(Given records)
* * * *

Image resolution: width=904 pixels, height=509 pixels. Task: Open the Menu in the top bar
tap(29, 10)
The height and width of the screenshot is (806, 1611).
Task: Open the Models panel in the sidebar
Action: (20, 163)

* * * *

(Problem) Extract every record and return it verbatim.

(Response to the task)
Image resolution: width=904 pixels, height=509 pixels. Task: Open the Menu in the top bar
tap(29, 10)
The height and width of the screenshot is (806, 1611).
Task: Open the Models panel in the sidebar
Action: (20, 163)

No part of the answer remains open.